The place that I need to reduce clutter the most is in my head. I’m telling you it’s a circus up there. My thoughts are as many and as unorganized as a hoarders keep, and my mind has no control sometimes on how quickly ideas or information changes. Focusing is an exercise. I actively and intentionally have to tell myself out loud, “focus”, to finish a task I’ve started and need to see it through to completion.
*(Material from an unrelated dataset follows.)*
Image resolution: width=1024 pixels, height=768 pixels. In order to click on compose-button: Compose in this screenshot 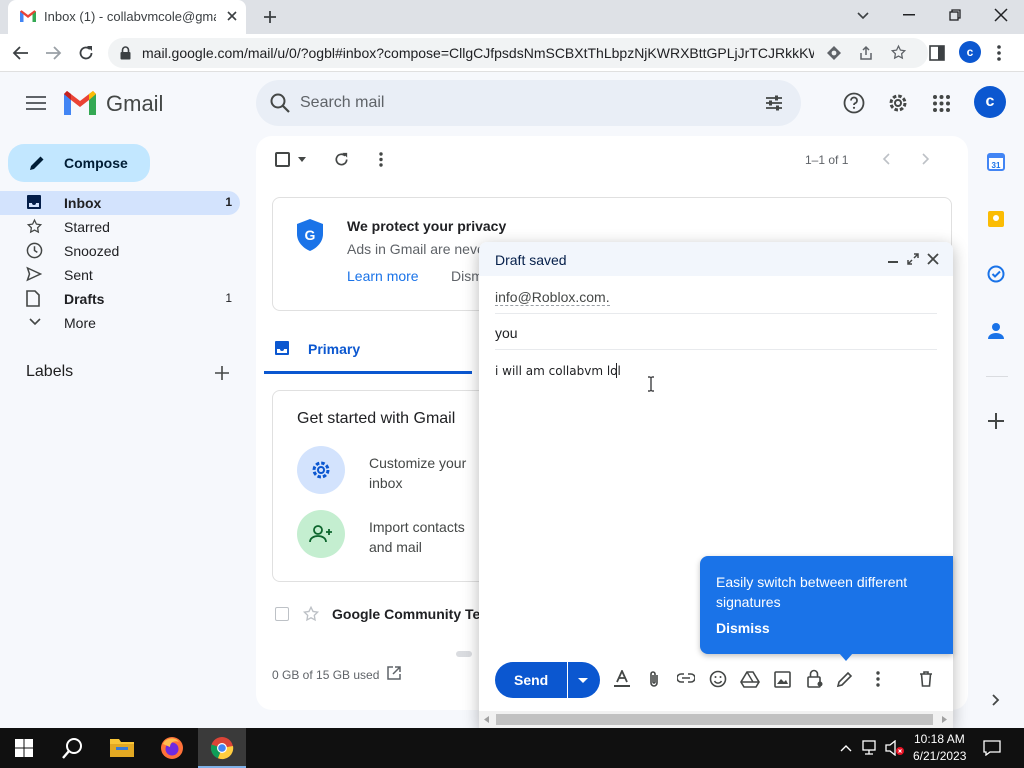, I will do `click(79, 163)`.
My mind is often always cluttered. The random thoughts playing in my head are relentless. Many nights it’s hard to shut them down so that I can rest. It takes nearly an hour to fall asleep as I deal with a constant barrage of replayed moments, conversations, and things left unsaid from that days occurrences. But lately I’ve been trying to set my intentions on solutions and not focus so much on my worries. I have been leaning on a motto from my middle school years and making it my mantra,
Perceive it, Believe it, Achieve it.
Perceiving that all things will work out for the best, and believing that I can see my desires come to fruition have always guaranteed that I will achieve anything I wish for myself when I focus my mind in this practice. Sometimes I get so caught up in the stress of life and negative news/information that I fall away from this method of thinking. But when I institute this technique, I find that I am more at peace and I can fall asleep faster, and life is good when my mind is over matter.